# Category theory: Enough that polygonal diagrams commute

I've read somewhere that for a categorical diagram to commute, it is enough that all its polygonal subdiagrams commute.

I want a reference and a detailed proof of this.

Please also give a formal definition of polygonal subdiagrams.

• Specifically pentagonal, or just polygonal? – Unit Jun 14 '15 at 14:39
• @Unit "pentagonal" was a typo. Corrected – porton Jun 14 '15 at 14:43
• Could you be more specific? It is true that in a monoidal category, if certain "basic" diagrams commute, then so do other more complicated diagrams constructed from them. For details see here – Matematleta Jun 14 '15 at 14:57
• @Chilango I don't believe this is the point at all. It's more like this: in a diagram like this, it's enough that each square commute for the whole diagram to commute. And for a square to commute it's enough that both triangles commute. And so on. – Najib Idrissi Jun 15 '15 at 8:05
• @porton You have read "somewhere"; where, exactly? And what is your precise definition, for a categorical diagram, of "to commute"? The answer will depend on the definition you have (because one could very well take "all polygonal subdiagrams commute" as a definition...). – Najib Idrissi Jun 15 '15 at 8:08

I myself have been recently looking for a citation and a proof, but here (I think) is the idea behind it.
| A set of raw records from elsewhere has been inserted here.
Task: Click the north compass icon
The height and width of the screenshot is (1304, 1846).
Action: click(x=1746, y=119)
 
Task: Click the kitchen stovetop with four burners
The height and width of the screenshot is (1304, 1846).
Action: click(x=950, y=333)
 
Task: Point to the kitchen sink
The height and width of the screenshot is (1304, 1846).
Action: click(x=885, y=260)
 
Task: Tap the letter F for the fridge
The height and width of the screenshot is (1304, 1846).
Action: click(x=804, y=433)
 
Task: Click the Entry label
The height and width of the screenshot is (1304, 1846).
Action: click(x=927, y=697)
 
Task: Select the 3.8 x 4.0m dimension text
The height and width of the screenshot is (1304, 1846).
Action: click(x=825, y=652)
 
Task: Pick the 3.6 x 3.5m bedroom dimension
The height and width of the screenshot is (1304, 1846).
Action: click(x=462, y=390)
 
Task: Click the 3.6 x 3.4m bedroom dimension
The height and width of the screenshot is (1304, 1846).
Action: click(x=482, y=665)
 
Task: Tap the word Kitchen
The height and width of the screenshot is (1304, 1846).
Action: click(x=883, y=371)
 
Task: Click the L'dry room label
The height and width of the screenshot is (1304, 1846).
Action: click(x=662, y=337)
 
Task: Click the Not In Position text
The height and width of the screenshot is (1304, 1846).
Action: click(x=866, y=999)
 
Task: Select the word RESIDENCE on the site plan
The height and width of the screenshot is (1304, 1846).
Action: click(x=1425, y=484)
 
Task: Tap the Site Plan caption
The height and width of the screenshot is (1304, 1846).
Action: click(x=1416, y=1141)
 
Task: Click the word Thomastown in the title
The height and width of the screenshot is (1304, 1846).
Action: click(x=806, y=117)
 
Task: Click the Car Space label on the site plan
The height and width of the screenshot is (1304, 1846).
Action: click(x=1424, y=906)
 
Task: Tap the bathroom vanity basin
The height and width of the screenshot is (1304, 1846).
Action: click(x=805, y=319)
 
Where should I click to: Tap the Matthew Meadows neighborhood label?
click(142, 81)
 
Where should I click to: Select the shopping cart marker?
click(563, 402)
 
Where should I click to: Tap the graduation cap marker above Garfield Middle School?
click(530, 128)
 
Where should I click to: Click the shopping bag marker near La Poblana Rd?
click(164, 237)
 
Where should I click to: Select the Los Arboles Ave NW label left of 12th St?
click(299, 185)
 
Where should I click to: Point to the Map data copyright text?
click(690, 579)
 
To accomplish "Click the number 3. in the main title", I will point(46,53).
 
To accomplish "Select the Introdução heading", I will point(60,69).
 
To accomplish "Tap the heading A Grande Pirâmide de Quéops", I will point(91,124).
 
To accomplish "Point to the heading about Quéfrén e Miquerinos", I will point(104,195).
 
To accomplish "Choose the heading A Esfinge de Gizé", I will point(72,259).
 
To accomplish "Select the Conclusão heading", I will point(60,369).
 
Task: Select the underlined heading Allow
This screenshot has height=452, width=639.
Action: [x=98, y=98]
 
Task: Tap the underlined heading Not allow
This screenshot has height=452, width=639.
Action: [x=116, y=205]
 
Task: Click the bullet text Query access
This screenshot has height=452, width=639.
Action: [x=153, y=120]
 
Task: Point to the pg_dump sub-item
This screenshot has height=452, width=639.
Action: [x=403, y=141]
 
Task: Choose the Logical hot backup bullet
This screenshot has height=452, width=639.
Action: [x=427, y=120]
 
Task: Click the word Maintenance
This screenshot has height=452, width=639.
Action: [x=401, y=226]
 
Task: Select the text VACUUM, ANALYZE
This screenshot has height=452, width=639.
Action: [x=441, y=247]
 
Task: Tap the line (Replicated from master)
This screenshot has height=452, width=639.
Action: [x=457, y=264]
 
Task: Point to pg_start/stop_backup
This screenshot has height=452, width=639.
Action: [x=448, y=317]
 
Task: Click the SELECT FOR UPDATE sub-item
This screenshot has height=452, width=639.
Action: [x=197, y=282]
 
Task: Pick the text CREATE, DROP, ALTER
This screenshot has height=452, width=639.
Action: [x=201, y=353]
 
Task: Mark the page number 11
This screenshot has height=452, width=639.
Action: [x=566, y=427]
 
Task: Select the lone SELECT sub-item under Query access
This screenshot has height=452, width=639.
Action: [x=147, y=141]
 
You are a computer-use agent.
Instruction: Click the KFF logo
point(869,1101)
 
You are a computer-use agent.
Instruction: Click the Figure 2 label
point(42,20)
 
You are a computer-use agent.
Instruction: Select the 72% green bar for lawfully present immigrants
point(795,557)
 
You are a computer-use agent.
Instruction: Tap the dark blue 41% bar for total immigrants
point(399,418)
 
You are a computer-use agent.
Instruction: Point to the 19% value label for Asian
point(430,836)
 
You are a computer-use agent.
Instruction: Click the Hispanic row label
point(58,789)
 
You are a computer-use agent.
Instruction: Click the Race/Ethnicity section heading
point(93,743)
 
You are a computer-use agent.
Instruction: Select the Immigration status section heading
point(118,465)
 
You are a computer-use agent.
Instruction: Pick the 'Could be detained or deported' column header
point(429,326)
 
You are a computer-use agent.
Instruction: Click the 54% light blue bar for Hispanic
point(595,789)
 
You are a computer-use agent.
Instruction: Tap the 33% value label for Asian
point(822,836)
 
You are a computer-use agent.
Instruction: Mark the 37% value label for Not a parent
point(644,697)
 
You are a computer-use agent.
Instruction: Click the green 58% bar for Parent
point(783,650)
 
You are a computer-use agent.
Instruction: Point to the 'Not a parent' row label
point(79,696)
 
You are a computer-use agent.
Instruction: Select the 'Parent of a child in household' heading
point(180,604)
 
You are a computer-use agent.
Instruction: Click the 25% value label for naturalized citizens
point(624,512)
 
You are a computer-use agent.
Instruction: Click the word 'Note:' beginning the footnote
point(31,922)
First, to clear up the question, I will assume you are referencing the brief tidbit mentioned in the commutative diagram page on Wikipedia under "verifying commutativity" (https://en.m.wikipedia.org/wiki/Commutative_diagram). This means you are talking about a result concerning diagrams and commutativity generally, not just ones representing categories (at least conceptually). In a hand-wavey way, we assume each of the planar faces of subdiagrams commute and want to show the whole diagram commutes.

So assume all the polygonal subdiagrams in a diagram commute. Formally I think you should proceed by induction on the number of vertices. The base case is trivial. For the inductive step you pick any two vertices and show any two paths to those two vertices are the same. You can do this since any proper subpath is the same route by inductive hypothesis, extending a path and showing it's the same is fine, and paths which are equal to the same path are equal to one another.

Try working through a diagram with only four vertices and some triangles; the general procedure should become clear.